The resulting adventure/ slasher/comedy centers on Dave Lizewski (Aaron Johnson), a Peter Parker-ish high-school Everyman who's sick and tired of the bullying and street crime around his New York neighborhood (although filmed in London, the movie masquerades as Manhattan and Long Island). Wearing a wet suit he buys online, and carrying a pair of nightsticks, Dave assumes the nom-de-fantasy Kick-Ass, and while setting out to do just that, has it done to him instead.

But his misadventures wind up online, where an adoring public makes him an instant, citywide hero - attracting the attention of real-life crime fighters Big Daddy (Nicolas Cage) and his daughter, Mindy, aka Hit Girl (Chloe Grace Moretz), as well as Frank D'Amico (Mark Strong), the evil mobster that our very lethal father-daughter team has been chasing down for years.

At the risk of sounding naive, "Kick-Ass," with its R rating and saturation-level violence, would seem to be out of reach of the very people it's aimed at - namely, prepubescent girls with whom Hit Girl would be a hit. Vaughn disagrees.

"I'm convinced that the demographics that everyone lives by have changed," he said from London. "It's always been like 13- to 16-year-olds, 18- to 25-year-olds, and no one seems to exist after that. But I'm convinced that here's a huge amount of, let's say, 18- to 40-year-old men who have virtually the same taste when it comes to material - they watch the same movies, the same sports, play the same video games. I'm 39 and I think compared to years before we're more like 29-year-olds now. In my mind, I made the movies for 18- to 40-year-old men who haven't grown up."

And women. "They're loving it," he said.

The cast includes a number of up-and-comers including the young and gifted Moretz and English-born Johnson ("The Greatest"), who makes a thoroughly convincing middle-class New Yorker. Christopher Mintz-Plasse (McLovin in "Superbad") plays the nerd-cum-hapless superhero Red Mist.

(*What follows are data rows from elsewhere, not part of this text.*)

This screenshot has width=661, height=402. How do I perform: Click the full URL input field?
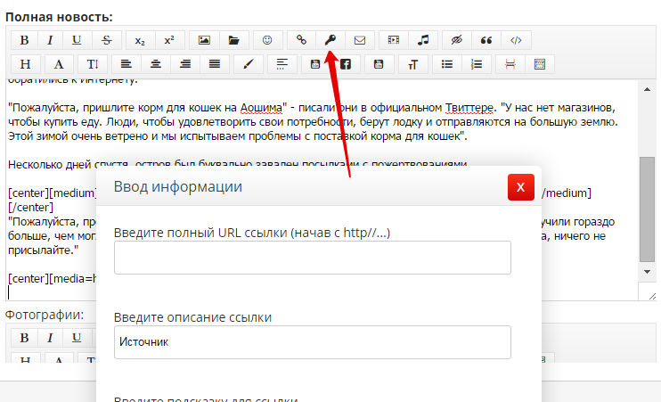pyautogui.click(x=312, y=258)
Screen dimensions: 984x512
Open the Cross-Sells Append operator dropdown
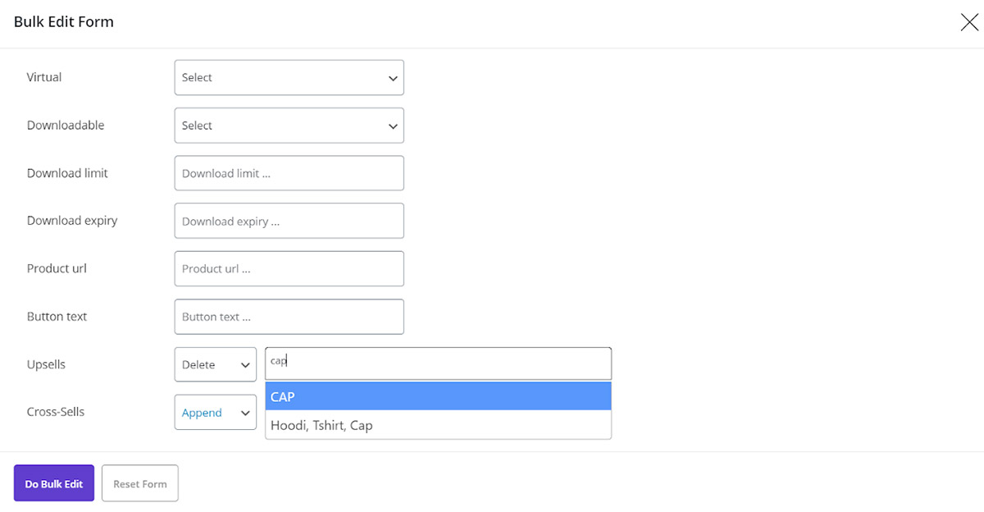tap(215, 413)
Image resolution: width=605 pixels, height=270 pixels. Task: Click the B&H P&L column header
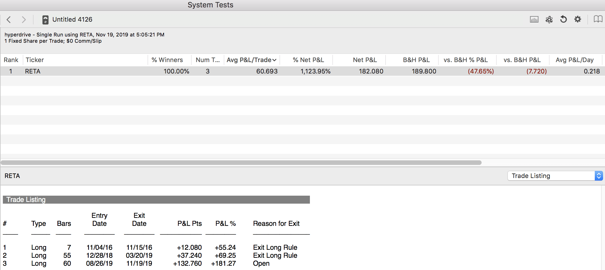point(416,60)
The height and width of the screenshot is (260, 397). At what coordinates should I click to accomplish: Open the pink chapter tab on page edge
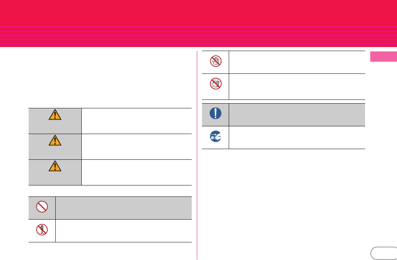pos(383,57)
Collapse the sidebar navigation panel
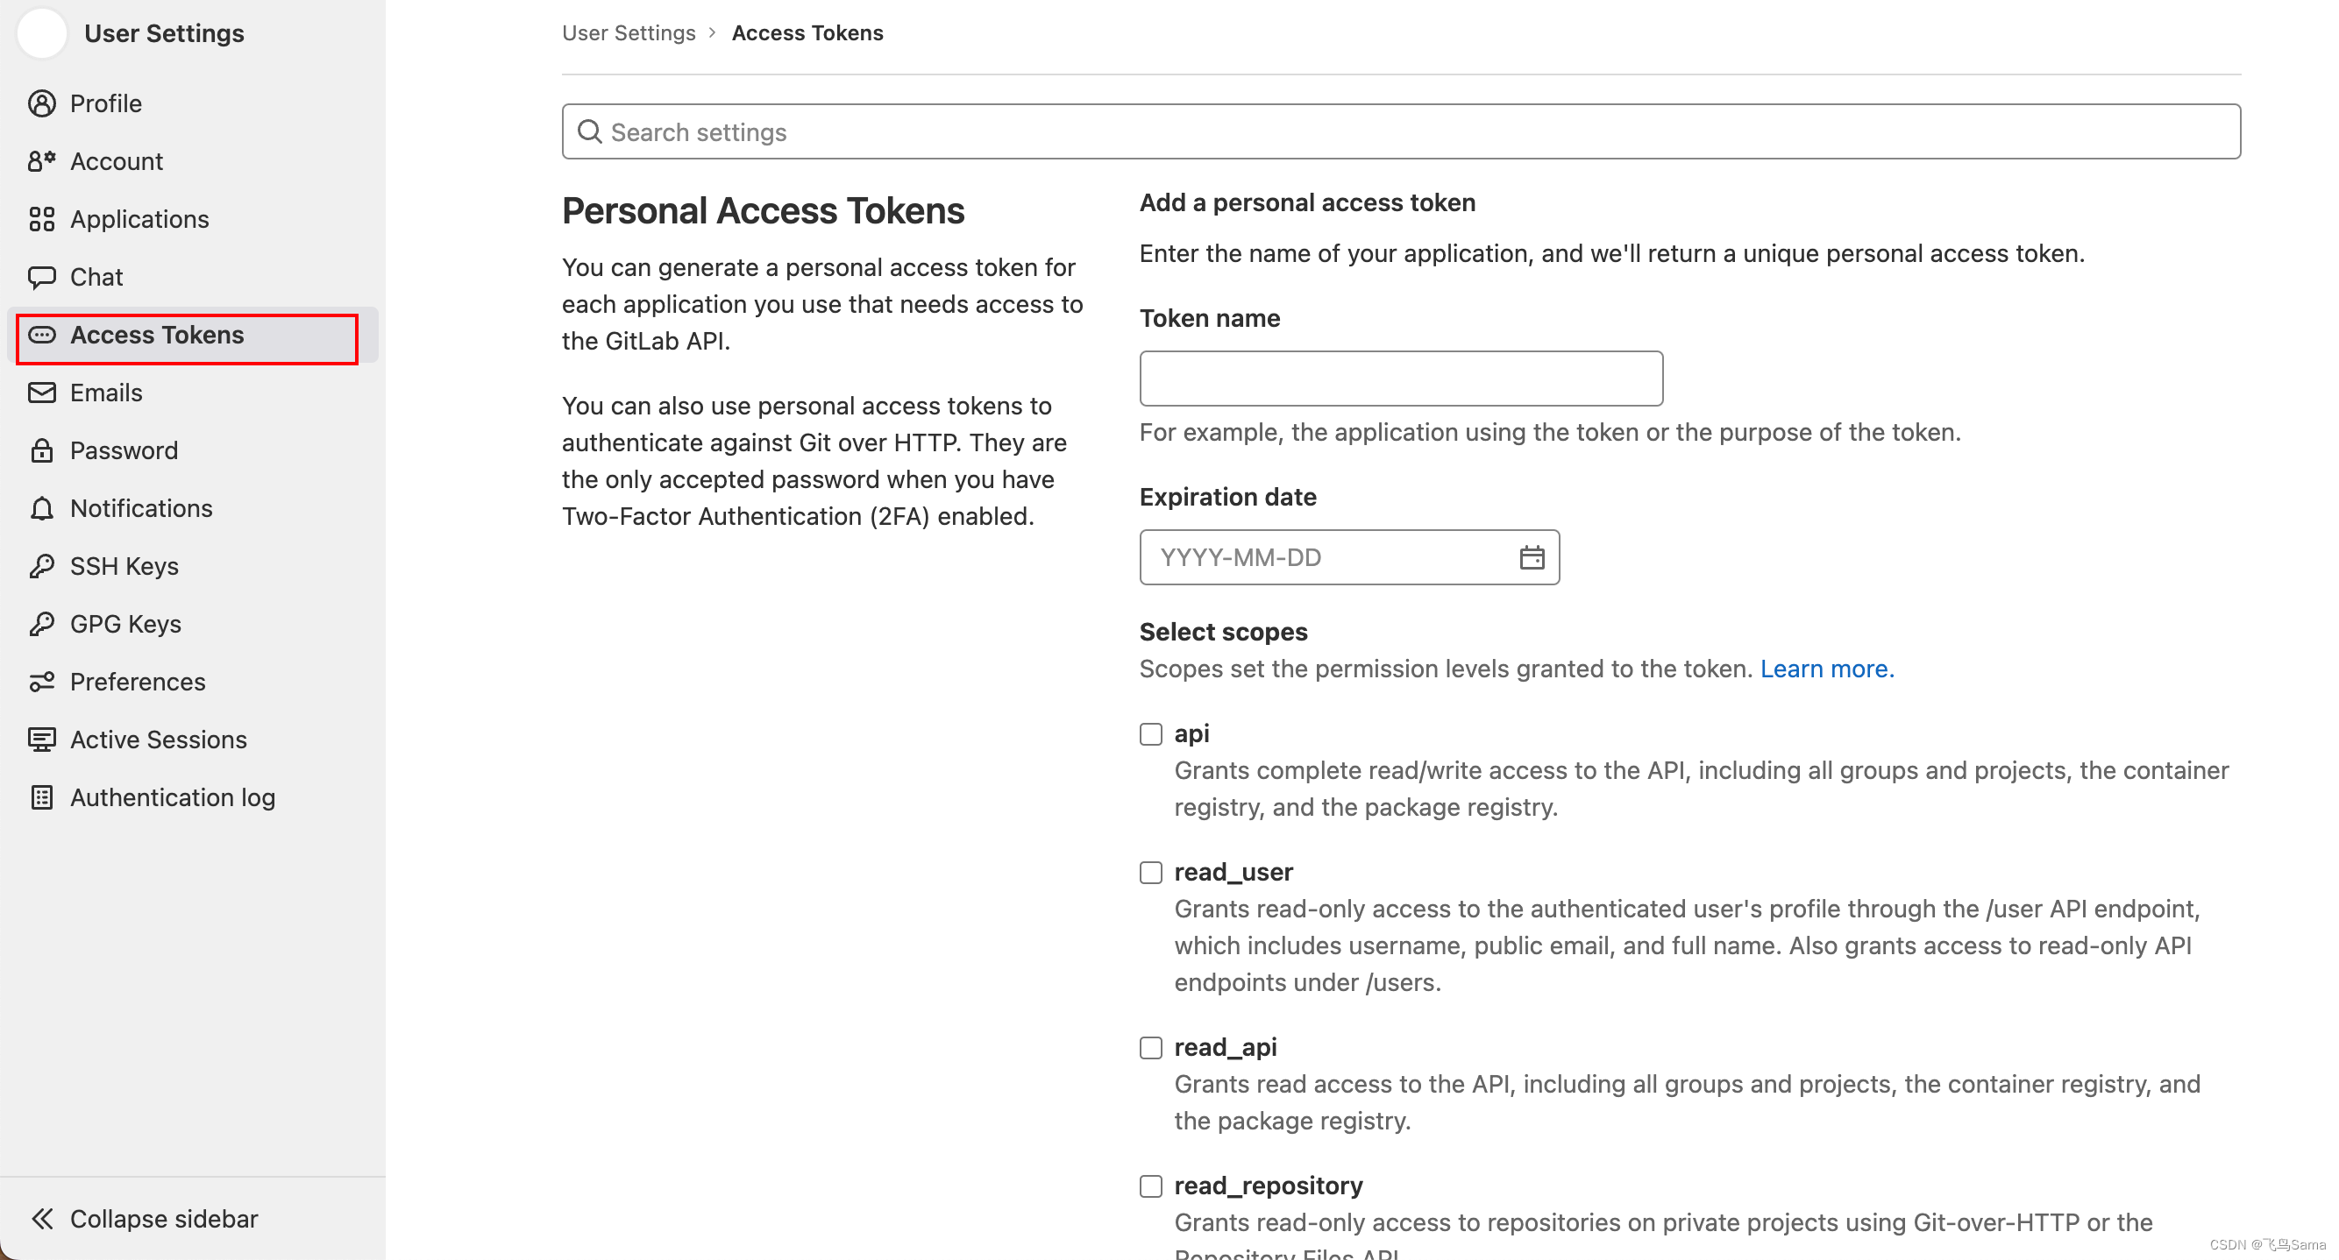Image resolution: width=2339 pixels, height=1260 pixels. 145,1216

Cage, on the other hand, seems to have come full circle.

"When people fell in love with Nic Cage was when he was doing 'Raising Arizona' and 'Wild at Heart,' " Vaughn said. "I think he's tapping back into that." It is a patently weird and almost classic Cage role - a father who talks like Mister Rogers but has raised his daughter to be a super assassin from the age of 5, so she can avenge the death of the mother she never knew. Moretz, needless to say, hits the nail on the head, cuts it in two, then shoots it. A sequel seems like a no-brainer, although Vaughn is cautious about such a prospect.

"We can only afford to do the sequel if the movie's a hit," he said with a laugh. "I think the only film that's been done like ours is 'District 9,' a big commercial-style film done independently. But while I think we're the 'Avatar' of the independent world, I don't think it's a good idea to plan sequels before the first film's been released."